Find the line containing "Task: Enable the Decouple Selection checkbox". Reproduce it and every line after it up to the end of the records, exactly as written.

── DATASET EXCERPTS ──

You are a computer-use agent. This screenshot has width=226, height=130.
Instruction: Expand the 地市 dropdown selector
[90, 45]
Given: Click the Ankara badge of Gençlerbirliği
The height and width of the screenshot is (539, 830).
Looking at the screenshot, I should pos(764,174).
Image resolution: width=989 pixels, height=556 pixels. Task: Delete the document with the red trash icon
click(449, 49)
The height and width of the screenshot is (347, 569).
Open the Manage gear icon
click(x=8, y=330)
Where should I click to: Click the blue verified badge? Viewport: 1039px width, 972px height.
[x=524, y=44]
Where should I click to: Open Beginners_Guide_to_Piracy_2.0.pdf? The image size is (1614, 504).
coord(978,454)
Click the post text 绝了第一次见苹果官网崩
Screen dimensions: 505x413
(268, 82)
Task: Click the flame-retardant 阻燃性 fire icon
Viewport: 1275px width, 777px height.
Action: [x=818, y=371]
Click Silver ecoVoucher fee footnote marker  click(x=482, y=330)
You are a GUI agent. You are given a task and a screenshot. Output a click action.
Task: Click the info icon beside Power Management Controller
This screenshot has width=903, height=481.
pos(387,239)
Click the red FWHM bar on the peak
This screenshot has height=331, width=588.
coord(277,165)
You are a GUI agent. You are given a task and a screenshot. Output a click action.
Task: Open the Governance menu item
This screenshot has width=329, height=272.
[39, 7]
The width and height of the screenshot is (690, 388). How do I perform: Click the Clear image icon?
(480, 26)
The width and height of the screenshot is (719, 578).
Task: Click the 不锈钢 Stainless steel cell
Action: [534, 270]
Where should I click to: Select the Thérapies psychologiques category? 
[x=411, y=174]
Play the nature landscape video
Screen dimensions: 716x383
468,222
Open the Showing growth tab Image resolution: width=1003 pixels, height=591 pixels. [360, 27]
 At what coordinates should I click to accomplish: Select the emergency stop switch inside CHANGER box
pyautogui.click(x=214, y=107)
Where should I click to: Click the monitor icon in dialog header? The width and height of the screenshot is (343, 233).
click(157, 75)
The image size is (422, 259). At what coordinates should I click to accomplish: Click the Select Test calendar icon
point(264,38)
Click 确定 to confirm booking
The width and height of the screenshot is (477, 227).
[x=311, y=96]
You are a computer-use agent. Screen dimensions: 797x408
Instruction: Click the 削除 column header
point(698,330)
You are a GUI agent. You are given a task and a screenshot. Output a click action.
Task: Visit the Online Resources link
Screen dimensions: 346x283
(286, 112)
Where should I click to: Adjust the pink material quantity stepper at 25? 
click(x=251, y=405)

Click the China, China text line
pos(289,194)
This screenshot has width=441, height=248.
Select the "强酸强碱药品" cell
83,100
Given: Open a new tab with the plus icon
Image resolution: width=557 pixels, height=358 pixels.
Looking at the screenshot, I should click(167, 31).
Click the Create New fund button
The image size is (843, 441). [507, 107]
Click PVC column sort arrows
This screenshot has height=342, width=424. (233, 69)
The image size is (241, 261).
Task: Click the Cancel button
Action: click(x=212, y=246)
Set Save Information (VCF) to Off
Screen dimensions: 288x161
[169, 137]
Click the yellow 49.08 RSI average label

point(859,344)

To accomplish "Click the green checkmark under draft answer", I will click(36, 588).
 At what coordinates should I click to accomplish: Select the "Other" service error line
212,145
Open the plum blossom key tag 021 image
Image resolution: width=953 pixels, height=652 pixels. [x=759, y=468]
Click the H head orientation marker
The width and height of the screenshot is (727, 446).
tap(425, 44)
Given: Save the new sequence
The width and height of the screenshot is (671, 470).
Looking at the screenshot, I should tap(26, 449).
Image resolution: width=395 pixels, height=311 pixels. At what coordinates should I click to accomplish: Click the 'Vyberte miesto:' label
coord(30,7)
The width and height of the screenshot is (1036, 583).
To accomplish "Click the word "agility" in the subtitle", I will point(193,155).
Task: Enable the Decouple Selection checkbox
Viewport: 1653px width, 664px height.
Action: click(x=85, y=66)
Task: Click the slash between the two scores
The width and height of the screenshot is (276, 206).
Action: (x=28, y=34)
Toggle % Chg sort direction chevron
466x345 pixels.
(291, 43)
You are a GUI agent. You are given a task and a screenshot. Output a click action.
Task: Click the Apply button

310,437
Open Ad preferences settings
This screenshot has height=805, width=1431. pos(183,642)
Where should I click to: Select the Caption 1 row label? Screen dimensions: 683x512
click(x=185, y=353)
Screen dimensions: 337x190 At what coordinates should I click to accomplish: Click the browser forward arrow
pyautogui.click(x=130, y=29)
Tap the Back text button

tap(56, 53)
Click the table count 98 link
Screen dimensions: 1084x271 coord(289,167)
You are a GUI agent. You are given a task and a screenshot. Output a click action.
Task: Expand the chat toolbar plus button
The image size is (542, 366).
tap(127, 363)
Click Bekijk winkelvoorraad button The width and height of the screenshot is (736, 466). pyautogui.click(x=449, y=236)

───

▶ [RESPONSE BELOW]
Task: Enable the Decouple Selection checkbox
Viewport: 1653px width, 664px height.
Action: click(x=85, y=66)
Task: Click the slash between the two scores
The width and height of the screenshot is (276, 206).
Action: (x=28, y=34)
Toggle % Chg sort direction chevron
466x345 pixels.
(291, 43)
You are a GUI agent. You are given a task and a screenshot. Output a click action.
Task: Click the Apply button

310,437
Open Ad preferences settings
This screenshot has height=805, width=1431. pos(183,642)
Where should I click to: Select the Caption 1 row label? Screen dimensions: 683x512
click(x=185, y=353)
Screen dimensions: 337x190 At what coordinates should I click to accomplish: Click the browser forward arrow
pyautogui.click(x=130, y=29)
Tap the Back text button

tap(56, 53)
Click the table count 98 link
Screen dimensions: 1084x271 coord(289,167)
You are a GUI agent. You are given a task and a screenshot. Output a click action.
Task: Expand the chat toolbar plus button
The image size is (542, 366).
tap(127, 363)
Click Bekijk winkelvoorraad button The width and height of the screenshot is (736, 466). pyautogui.click(x=449, y=236)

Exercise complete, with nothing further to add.